Prompt: The output should be limited to the line holding "Показать еще 8 (140, 2023)" and the lines after it through the end of the entries, each restated exactly.

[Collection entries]
================
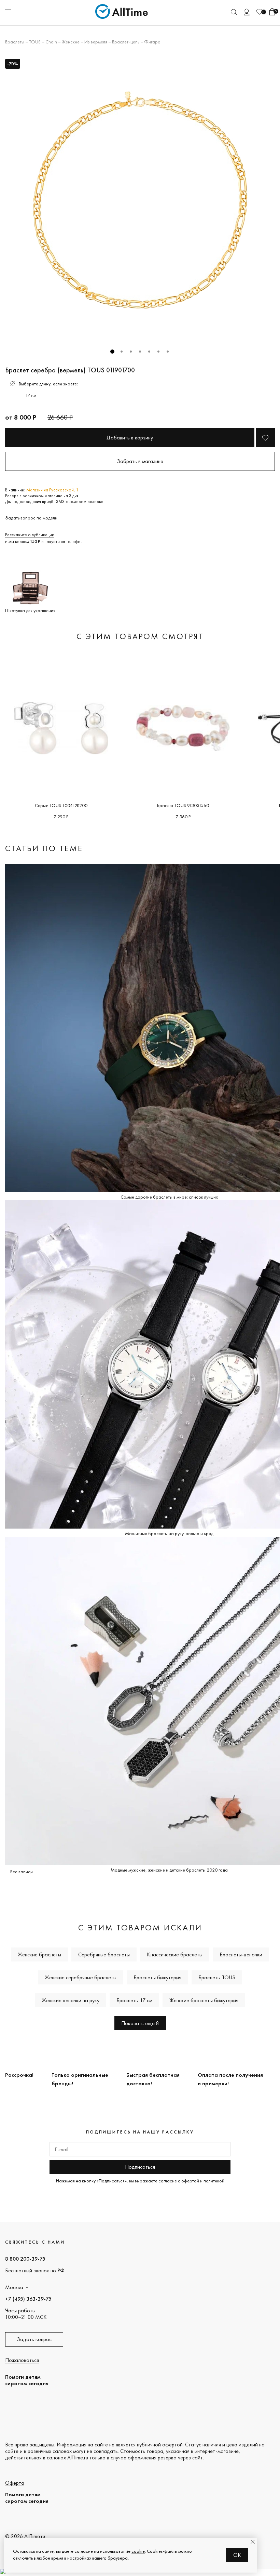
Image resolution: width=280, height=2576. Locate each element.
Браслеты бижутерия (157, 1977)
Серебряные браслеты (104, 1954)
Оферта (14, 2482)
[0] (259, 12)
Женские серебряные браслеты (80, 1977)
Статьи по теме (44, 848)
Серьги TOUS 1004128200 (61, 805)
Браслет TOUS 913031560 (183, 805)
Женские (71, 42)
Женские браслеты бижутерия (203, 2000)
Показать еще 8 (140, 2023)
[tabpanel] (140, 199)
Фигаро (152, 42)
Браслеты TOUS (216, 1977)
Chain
================
Answer box:
Показать еще 8 (140, 2023)
[tabpanel] (140, 199)
Фигаро (152, 42)
Браслеты TOUS (216, 1977)
Chain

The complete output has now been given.